WORK TO DO - Return each line of the records that contains the word "field", copied in full. Case counts when matching.

******************************

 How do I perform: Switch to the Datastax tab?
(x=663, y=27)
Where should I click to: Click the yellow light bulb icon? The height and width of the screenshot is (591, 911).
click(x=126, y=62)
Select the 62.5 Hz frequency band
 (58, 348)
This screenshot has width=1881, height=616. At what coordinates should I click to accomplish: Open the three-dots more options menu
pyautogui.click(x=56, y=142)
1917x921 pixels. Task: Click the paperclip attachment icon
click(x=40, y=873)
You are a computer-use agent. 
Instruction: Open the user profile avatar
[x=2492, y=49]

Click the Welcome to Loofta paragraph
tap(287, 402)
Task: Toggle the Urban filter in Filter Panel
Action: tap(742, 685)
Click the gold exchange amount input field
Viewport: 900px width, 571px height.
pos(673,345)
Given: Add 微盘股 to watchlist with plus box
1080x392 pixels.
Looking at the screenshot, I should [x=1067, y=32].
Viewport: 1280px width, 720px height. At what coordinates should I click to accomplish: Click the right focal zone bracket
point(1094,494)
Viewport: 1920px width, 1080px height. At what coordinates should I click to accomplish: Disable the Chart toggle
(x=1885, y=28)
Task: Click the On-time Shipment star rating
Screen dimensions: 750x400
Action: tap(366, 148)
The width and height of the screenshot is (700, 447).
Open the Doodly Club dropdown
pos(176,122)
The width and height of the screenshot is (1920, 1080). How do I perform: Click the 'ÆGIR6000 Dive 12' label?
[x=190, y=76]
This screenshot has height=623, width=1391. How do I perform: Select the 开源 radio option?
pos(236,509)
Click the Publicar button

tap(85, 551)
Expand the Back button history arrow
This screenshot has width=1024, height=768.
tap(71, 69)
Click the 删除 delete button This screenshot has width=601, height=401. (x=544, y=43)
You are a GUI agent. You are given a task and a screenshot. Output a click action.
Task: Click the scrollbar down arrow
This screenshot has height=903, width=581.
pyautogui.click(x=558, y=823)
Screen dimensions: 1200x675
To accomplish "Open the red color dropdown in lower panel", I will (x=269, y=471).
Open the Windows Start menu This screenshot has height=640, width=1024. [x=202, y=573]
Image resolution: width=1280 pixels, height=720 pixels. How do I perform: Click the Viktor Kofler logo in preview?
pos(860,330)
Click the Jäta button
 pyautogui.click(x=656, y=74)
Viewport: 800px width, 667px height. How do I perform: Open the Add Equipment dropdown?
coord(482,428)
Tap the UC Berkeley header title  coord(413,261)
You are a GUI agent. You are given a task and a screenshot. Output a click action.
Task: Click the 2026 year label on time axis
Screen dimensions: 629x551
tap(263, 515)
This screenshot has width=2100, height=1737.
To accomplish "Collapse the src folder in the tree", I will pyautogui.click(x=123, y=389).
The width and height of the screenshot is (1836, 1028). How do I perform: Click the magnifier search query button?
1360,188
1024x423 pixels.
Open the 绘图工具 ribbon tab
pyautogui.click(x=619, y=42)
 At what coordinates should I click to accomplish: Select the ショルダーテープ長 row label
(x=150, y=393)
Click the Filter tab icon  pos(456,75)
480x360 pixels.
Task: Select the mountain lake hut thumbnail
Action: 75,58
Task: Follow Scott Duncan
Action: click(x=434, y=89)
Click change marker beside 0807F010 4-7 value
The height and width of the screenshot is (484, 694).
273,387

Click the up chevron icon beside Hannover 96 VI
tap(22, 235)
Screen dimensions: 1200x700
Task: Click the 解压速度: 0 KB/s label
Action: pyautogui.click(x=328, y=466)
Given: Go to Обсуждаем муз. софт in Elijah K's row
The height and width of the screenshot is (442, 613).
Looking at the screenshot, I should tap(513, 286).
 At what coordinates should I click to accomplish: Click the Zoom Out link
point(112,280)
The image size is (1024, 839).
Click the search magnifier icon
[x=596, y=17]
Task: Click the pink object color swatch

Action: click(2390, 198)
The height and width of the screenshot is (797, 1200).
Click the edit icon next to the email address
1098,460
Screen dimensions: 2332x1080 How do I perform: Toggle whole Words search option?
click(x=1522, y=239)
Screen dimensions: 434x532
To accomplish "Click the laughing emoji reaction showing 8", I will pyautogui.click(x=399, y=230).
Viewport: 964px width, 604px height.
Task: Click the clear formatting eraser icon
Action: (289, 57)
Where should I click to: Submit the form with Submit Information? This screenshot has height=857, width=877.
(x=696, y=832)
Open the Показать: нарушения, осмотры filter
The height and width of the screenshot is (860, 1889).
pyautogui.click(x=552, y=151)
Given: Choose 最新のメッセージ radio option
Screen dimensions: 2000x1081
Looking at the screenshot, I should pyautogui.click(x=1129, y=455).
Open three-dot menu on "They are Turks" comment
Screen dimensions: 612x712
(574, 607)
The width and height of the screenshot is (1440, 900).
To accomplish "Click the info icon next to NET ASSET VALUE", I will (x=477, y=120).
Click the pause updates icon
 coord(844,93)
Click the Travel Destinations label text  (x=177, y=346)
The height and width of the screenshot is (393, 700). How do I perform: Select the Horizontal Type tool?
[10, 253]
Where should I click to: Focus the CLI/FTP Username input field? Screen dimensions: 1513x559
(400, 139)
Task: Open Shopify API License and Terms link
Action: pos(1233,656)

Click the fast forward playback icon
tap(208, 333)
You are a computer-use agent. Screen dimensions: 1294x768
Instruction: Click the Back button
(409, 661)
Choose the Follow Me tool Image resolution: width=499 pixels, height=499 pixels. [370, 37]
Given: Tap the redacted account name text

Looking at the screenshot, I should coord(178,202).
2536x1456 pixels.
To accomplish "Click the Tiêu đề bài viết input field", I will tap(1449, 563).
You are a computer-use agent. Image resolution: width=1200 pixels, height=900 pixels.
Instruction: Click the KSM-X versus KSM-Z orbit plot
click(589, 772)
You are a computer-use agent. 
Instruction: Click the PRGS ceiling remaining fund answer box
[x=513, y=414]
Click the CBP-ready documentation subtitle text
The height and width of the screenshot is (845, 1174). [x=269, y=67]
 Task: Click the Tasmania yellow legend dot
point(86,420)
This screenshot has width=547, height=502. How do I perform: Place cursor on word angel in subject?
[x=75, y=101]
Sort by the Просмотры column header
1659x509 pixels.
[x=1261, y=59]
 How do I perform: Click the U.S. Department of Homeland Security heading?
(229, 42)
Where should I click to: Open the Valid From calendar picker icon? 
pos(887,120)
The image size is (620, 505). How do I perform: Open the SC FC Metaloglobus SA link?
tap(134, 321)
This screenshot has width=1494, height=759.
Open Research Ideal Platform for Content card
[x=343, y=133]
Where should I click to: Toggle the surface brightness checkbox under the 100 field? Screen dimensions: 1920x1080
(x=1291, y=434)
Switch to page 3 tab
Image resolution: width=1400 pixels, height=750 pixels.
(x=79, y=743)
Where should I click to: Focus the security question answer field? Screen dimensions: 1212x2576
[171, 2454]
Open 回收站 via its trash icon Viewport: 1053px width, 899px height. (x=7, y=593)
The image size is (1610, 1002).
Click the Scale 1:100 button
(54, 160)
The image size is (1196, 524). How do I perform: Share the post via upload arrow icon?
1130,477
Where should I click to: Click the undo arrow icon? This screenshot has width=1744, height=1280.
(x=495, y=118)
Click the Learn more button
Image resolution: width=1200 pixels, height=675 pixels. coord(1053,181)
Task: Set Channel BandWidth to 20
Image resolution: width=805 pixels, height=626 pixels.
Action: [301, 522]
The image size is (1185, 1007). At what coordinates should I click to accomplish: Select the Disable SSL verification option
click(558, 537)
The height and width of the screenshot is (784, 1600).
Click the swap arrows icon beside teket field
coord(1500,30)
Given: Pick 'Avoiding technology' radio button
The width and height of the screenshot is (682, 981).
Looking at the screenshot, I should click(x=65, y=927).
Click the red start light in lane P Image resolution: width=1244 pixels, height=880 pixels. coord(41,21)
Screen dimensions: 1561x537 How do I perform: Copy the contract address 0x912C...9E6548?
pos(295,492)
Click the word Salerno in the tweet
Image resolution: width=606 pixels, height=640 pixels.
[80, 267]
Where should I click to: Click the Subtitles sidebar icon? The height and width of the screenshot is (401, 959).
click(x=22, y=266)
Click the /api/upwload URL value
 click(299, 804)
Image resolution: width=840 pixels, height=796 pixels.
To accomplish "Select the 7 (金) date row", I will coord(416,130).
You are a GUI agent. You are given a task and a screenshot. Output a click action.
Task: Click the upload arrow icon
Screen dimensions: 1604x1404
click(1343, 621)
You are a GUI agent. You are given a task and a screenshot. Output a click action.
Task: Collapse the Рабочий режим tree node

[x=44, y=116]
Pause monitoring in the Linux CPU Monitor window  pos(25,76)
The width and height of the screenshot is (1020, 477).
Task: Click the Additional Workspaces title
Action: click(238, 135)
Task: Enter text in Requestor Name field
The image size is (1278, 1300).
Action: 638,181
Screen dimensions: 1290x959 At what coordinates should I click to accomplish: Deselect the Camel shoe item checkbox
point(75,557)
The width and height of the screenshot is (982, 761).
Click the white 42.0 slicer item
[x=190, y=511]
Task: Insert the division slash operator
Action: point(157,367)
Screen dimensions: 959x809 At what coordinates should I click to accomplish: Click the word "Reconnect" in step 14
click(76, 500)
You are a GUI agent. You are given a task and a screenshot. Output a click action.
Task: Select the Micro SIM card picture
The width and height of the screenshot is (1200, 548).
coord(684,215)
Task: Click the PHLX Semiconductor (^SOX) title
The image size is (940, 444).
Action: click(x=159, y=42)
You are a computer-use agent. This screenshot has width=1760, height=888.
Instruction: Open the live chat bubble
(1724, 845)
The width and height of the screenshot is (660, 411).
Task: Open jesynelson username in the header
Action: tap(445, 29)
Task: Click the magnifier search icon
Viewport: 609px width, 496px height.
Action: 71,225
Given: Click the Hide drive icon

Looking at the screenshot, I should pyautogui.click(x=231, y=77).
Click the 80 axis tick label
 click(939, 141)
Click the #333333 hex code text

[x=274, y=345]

******************************

TASK OUTPUT -
Click the gold exchange amount input field
Where should I click to: Focus the CLI/FTP Username input field? Screen dimensions: 1513x559
To accomplish "Click the Tiêu đề bài viết input field", I will tap(1449, 563).
Where should I click to: Toggle the surface brightness checkbox under the 100 field? Screen dimensions: 1920x1080
Where should I click to: Focus the security question answer field? Screen dimensions: 1212x2576
Click the swap arrows icon beside teket field
Task: Enter text in Requestor Name field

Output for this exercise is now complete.